Andaba un día Don Ramón por la calle cuando pasó por delante del escaparate de un banco. Le llamó la atención un letrero que indicaba que tenían tantos y tantas casas, pisos, locales, naves, solares y fincas en venta. Con descuento y financiación del préstamo.

Don Ramón, que no tenía ni un pelo de idiota, por ser calvo de antiguo, vino a comprender que lo que estaba viendo era el resultado de una enorme tragedia para un montón de gente.

Don Ramón pensó en toda la gente que había perdido sus propiedades porque sino "¿de dónde lo sacan estos?" cabía preguntar. Y entonces imaginó el dolor que se escondía tras cada anotación de esa lista interminable. Imaginó las lágrimas, el momento terrible en que se firma la pérdida irreversible de algo que es much más que un conjunto de ladrillos en un cierto orden.

Don Ramón imaginó al director del banco, antaño un señor, hoy persiguiendo sombras para recuperar liquidez para su entidad.

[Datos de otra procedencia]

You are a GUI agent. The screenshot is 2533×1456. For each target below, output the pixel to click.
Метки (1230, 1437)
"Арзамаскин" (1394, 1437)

A cambio de nada, que mucho es no perder la silla.

Don Ramón tuvo también un momento para acordarse de quienes habían dedicado su vida, vocacionalmente al negocio inmobiliario. Cuantas horas de trabajo, de espera, de perder el tiempo en esta y aquella visita. Cuantas horas de estudio para tener un conocimiento que les permitiera operar con respeto a la Ley. Ahora no solo estaban avergonzados de sus voraces atracones a costa de curritos sino también de haber alimentado con su codicia monstruos bancarios. Ahora no solo no hay trabajo sino que quien lo hace, es el banco. ¿Competencia desleal o simplemente agarrarse a todo lo que flota tras el naufragio? Ni se sabe.

Don Ramón asió fuertemente su bastón, empujándolo con fuerza hacia delante. No era un estoque lo que se dibujó en el aire, sino el anuncio de algo que habían experimentado las carnes de sus nalgas cuando chico, en forma de azote. "Ese para todos vosotros", dijo, apretando los dientes que aún quedaban en su desierta boca. Ese mensaje era para los Consejeros Delegados, para los responsables de los Consejos de Administración, para esos que nunca dimiten, para quienes diseñan la estrategia y también la táctica que ha permitido que todo se vaya a la mierda.

Don Ramón siguió su devenir, cabizbajo y pensativo. Sus rodillas acusaban el paso de los años. Su pelo había caído cuando joven dejando una cabeza monda, de las que no oculta nada. Había visto muchas cosas y demasiadas de ellas terribles. Pero le entristeció encontrarse en sus últimos días con algo que daba a entender que pronto abandonaría un mundo lleno de buena gente amargada por una pandilla de idiotas sin remedio.